Hi John,
You should try next time to get deep black nursery pots, atleast 30cm deep. Avocados tap root grows very fast and if your location is prone to strong winds. will help the trees to establish much faster and be less prone to uprooting in high winds.
I have looked for deep platic bags, or 'sleeves', to plant avocado and mango, but they are not available in Fiji. In fact, I could not even find inexpensive plastic sleeves of this size on the internet. If anyone knows a source of plastic sleeves that are 12-16 inches deep (300-400 mm) but only 5 or 6 inches wide (15-150 mm), please let me know.
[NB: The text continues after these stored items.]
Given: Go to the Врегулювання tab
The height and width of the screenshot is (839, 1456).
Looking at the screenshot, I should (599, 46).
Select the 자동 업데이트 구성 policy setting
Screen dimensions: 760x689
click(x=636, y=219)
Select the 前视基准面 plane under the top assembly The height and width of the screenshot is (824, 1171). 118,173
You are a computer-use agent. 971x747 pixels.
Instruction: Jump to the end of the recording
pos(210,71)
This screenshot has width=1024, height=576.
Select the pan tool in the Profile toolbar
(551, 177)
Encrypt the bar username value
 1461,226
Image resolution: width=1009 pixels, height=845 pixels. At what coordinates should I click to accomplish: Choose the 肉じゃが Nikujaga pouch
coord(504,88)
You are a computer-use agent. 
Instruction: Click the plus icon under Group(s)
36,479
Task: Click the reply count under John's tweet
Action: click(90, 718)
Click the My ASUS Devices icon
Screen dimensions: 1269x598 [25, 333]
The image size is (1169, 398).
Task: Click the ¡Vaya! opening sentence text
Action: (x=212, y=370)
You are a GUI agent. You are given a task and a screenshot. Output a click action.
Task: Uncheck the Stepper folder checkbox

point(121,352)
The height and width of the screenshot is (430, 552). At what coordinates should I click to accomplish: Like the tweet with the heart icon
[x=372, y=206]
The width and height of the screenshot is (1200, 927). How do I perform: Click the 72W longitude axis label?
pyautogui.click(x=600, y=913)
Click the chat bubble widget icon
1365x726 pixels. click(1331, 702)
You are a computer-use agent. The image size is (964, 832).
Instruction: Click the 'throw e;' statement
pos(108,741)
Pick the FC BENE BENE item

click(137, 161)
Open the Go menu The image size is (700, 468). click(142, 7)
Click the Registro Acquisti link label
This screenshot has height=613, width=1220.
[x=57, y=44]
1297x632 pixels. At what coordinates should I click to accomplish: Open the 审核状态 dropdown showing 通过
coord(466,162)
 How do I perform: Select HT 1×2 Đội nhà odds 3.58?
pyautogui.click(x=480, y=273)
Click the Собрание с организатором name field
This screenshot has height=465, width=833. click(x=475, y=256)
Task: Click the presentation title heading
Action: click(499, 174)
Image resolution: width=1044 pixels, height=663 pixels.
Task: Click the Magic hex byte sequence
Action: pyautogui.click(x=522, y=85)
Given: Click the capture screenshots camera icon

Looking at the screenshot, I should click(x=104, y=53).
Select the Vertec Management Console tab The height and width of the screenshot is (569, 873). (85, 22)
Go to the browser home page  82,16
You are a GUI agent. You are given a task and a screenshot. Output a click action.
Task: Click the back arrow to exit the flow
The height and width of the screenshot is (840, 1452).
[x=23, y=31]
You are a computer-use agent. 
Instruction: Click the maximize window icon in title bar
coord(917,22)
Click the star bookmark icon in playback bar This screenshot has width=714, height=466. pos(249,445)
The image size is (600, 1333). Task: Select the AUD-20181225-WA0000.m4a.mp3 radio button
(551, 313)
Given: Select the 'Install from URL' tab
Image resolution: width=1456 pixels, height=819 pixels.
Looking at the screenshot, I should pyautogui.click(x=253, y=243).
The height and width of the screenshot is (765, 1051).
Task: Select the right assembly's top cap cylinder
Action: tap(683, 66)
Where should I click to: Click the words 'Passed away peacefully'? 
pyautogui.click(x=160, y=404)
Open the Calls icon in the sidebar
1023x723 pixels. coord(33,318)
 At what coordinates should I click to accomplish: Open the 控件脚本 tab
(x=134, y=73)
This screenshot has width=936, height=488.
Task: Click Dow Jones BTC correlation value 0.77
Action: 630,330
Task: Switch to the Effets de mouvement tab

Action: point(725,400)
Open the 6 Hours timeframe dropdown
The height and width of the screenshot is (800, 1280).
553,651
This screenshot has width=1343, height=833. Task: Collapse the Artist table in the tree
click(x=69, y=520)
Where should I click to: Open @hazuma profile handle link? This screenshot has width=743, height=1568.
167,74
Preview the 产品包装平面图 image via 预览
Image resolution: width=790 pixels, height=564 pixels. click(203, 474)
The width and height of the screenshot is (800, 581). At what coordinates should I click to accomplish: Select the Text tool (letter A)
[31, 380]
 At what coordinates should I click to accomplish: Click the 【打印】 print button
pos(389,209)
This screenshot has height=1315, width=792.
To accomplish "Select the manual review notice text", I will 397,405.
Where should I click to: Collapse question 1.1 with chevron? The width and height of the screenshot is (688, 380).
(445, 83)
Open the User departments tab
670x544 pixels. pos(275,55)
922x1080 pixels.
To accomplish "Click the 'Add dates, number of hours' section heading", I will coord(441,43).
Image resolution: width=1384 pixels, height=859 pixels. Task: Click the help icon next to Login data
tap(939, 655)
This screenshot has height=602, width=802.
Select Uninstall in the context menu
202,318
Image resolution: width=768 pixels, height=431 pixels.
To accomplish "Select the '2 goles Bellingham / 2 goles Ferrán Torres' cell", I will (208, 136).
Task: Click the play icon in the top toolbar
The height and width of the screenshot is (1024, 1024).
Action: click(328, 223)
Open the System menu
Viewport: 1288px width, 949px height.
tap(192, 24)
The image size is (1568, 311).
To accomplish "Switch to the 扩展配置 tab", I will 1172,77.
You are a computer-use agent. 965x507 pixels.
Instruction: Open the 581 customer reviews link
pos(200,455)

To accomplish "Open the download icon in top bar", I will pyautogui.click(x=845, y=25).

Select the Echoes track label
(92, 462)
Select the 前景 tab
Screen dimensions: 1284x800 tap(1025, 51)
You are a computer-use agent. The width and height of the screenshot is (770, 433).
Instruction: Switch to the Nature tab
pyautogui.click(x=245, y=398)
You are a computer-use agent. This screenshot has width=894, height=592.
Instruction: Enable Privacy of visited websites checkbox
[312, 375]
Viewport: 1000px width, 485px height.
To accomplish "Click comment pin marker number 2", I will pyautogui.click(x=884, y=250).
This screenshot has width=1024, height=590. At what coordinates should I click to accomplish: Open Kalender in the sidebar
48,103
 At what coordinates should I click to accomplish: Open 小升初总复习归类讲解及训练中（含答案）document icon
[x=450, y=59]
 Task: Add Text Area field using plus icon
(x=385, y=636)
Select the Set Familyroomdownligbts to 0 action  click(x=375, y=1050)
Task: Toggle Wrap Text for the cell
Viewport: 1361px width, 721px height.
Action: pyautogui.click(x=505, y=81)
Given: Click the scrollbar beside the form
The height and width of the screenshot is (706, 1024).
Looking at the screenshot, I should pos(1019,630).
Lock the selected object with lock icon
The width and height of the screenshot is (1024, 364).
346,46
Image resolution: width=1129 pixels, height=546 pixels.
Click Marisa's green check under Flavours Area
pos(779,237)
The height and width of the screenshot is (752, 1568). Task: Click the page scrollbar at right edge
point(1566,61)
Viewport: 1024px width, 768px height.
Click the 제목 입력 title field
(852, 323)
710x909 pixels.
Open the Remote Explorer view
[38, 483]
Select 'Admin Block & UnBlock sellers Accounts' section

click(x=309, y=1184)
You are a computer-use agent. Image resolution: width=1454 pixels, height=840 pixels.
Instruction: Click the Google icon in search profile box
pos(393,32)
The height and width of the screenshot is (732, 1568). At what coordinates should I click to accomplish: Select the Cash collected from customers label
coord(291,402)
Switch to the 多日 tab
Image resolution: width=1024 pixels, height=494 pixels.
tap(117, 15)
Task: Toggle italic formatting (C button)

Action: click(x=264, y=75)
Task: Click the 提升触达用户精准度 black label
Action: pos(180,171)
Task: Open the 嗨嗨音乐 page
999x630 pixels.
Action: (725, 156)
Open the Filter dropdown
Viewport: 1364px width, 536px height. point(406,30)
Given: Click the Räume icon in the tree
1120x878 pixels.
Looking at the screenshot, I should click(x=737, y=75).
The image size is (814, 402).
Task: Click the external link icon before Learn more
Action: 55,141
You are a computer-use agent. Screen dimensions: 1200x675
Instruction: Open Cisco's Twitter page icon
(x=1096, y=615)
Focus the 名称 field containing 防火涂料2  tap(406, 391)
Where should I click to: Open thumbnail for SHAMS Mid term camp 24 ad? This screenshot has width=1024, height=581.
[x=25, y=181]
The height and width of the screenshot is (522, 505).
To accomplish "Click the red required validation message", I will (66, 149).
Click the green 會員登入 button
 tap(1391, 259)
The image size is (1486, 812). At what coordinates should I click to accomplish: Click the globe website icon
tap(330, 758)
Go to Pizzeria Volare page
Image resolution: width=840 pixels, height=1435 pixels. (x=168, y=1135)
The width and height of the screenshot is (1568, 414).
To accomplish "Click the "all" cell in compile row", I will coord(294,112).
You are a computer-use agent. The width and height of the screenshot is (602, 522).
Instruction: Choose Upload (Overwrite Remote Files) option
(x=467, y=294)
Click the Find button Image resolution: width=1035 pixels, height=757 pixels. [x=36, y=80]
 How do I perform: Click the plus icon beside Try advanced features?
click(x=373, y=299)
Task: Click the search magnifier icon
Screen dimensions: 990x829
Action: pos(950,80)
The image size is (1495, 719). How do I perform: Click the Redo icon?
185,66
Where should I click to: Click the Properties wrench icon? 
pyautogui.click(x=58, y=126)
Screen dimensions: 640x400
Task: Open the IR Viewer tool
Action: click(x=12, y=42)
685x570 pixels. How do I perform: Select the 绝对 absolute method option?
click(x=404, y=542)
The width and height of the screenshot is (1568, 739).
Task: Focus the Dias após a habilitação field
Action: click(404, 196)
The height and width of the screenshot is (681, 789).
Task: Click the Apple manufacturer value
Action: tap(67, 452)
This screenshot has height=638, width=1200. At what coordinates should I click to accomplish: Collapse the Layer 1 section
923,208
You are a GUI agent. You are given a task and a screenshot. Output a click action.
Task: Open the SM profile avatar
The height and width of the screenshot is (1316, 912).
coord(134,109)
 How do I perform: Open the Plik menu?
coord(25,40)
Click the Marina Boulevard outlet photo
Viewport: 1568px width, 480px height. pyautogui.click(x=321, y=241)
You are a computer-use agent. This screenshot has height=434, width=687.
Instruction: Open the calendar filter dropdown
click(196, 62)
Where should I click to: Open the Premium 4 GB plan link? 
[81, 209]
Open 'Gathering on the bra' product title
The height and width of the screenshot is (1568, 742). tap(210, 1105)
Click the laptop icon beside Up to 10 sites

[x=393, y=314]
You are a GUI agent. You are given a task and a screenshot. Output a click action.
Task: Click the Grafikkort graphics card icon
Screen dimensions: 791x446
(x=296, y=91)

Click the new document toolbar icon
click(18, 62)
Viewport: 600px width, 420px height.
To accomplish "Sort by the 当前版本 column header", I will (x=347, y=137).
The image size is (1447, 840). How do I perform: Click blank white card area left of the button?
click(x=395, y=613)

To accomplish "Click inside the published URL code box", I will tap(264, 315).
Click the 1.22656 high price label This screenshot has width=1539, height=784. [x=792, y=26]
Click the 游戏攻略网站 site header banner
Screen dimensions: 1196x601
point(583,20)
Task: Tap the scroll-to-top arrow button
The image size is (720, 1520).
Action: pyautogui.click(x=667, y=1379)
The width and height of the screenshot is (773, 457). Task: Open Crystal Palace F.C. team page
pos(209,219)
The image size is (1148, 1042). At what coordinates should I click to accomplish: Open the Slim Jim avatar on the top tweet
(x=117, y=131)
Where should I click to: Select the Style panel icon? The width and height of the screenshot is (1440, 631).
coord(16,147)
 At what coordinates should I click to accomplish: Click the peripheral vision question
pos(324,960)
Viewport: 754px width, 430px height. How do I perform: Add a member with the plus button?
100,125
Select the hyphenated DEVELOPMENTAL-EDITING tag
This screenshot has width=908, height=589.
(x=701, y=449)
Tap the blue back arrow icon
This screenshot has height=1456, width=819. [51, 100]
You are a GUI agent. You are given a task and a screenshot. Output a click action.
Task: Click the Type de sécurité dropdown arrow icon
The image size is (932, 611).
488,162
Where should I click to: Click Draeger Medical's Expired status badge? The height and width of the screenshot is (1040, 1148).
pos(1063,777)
John so far as guatemalans go the ones that would go ok in your climate are the same types I grow.In order of success in a warm climate are shepard,reed,hazzard and wurtz with even sharwill struggling.Seedlings of reed seem to have good fruit on some of the progeny and keep their spherical shape.Hass cannot be grown on the coast here but on the adjacent tablelands where there is frost tonight hass is the second most popular commercial variety.Grafted trees would be so much better but getting them from overseas would not be easy.
Australia has the Sheppard and Reed varieties you suggest, so I may be able to get seeds from there next season. Getting a seedling plant into Fiji legally would be nearly impossible with our biosecurity department. The Fiji Department of Agriculture does nothing with avocado so I'll be looking for an overseas source. Thanks for the insight.
John, check out the drawing on this page: http://jhered.oxfordjournals.org/content/35/7/209.extract Seems like your seed looks more like drawing A than drawing B due to the multiple tap roots.
My seedling does look more like 'A', the poly drawing, but as Tim pointed out, there is no apparent splitting of the seed into sections like we see in mango.
My intention is to graft Hass (which I have now) and next year hopefully some more appropriate varieties from Australia, onto the local avocado rootstock (large green type) that is well-suited to my soil and climate.